This interesting paper has attracted some attention from the Intelligent Design websites like ENV and UD. And well it might, because it has reversed the usual Darwinian understanding of evolutionary expansion as an increasingly divergent tree, and replaced it with something more like a turnip. “The turnip of life” … doesn’t quite have the same ring, does it?
The basic idea was to take around 1000 clades dating from the Cambrian to the present (the “Phanerozoic”), and study the pattern of forms that have arisen from them over time. The classic picture is that the pattern should normally appear like an inverted cone, or maybe a spinning top, with forms becoming increasingly diverse over time. That’s not what they found.
The paper, unfortunately, is behind a paywall, but you can download the supportive evidence as well as the abstract. The researchers found a spread of patterns from “top heavy” clades as per the classical picture, to “bottom heavy” turnip-like patterns, in which rapid divergence occurs at the bottom of the clade, but with diminishing diversity thereafter. It also found some clades with no particular bias over time.
But when the results were corrected for the five mass-extinction events (such as the K–Pg event that did for the dinosaurs), in which anything up to 75% of all species and many higher groups disappeared, bottom-heavy clades outnumber top-heavy ones by three to one. In other words, unless a clade is cut off in its prime, it’s likely to show most diversification early on, rather than later.
The authors say that their figures cannot distinguish between effects due to environmental factors (ie selection) and developmental effects (primarily mutations). But in fact they also point out that there are no sudden expansions of existing fauna to fill ecological niches soon after major extinction events, which leads them to conclude that the major factor is the effect of new “evolutionary breakthroughs” (for example, legs on tetrapods, birds’ ability to fly and so on) which provide a new range of opportunities to exploit new lifestyles.
This is significant because, in classic Neodarwinism and in many minds even today, the key arbiter of change is natural selection. A constant pool of almost infinite genetic and phenotypic variation is assumed to exist, much as in Darwin’s original theory, when gradualist variation was supposed to have no real limits. Indeed, in classical population genetics mutation is downplayed to the point where much evolution can happen just from gene-frequency changes from selection, recombination and drift; mutation just being the way life tops up evolution’s fuel tank.
But if the study is right about the predominance of bottom-heavy clades, and about the reason for it – the emergence of evolutionary innovation – then the rate-limiting step that defines the most important part of the process of evolution is not selection, but variation. Natural selection, then, is “held up” by the lack of the “right” sort of mutation. Somebody has to invent flying, or the other major innovations of a particular clade, before natural selection can set to work to tweak it.
Or to put it another way, evolution doesn’t gradually produce wings or flagellae – instead the production of wings and flagellae drives evolution. It’s quite a different theory, you’ll agree.
Furthermore, of course, a clade is just as big as you want to make it. At one extreme, a clade centred on LUCA would be as extensive as the biosphere. On the other hand clades of, say, woodpeckers or hamsters might be beyond the resolution of the fossil record, compared to those included in the study. Yet it might be that the bottom-heavy picture applies even at such small scales as well, in which case the role of natural selection would look even more restricted, and micro-evolution would just be macro-evolution by mutation in small letters. That’s a bit of a reversal of the usual claim.

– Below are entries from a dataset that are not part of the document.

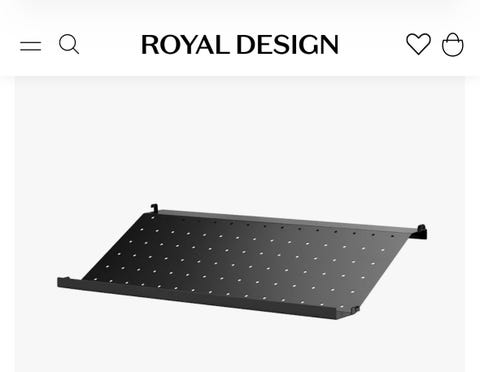The width and height of the screenshot is (480, 372).
Task: Tap the bag icon next to the heart
Action: pos(452,44)
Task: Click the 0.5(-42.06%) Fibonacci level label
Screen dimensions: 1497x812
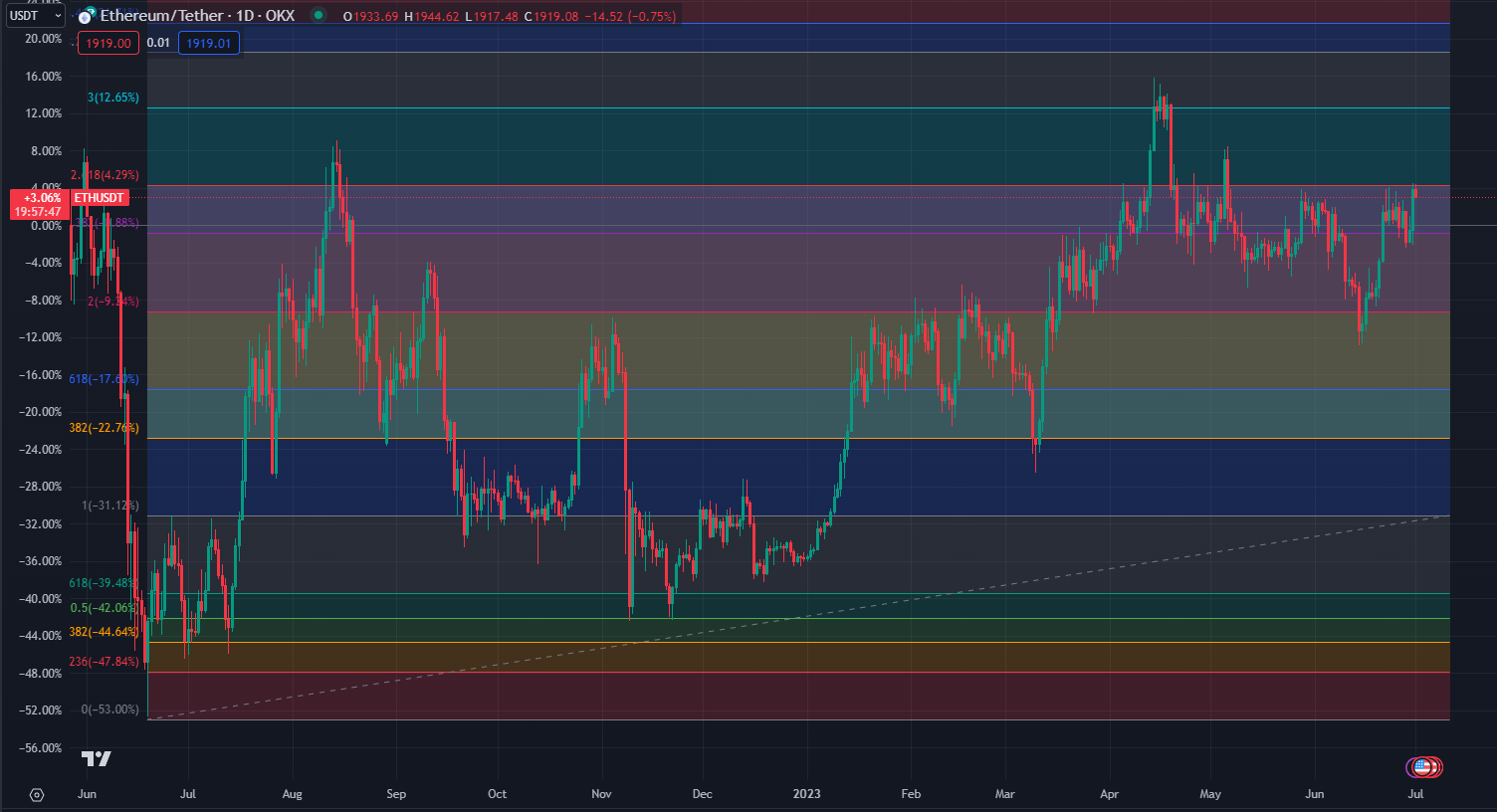Action: 104,608
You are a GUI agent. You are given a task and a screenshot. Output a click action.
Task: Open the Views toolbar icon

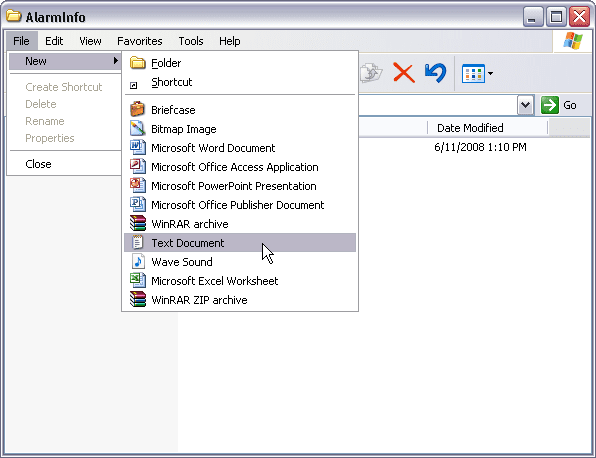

One further point of interest is why clades start losing diversity as time goes by, in the absence of major extinction events. The only mechanism for de-diversification is extinction of forms. It would seem either that competition comes along in the form of a taxon with an innovation beyond the adaptive capability of existing species, showing another limitation of evolution’s abilities, or that there is some kind of genetic degeneration inherent to life-forms, as suggested by John Sanford in his genetic entropy theory. Which would beg the question of where the new, genetically re-invigorated, clade came from.
Either way it seems to be the environment that’s the given, and the organism that does the heavy lifting of evolutionary change, rather than the reverse. So the original, old question remains: what leads to the sudden development of significant and useful new features in living things?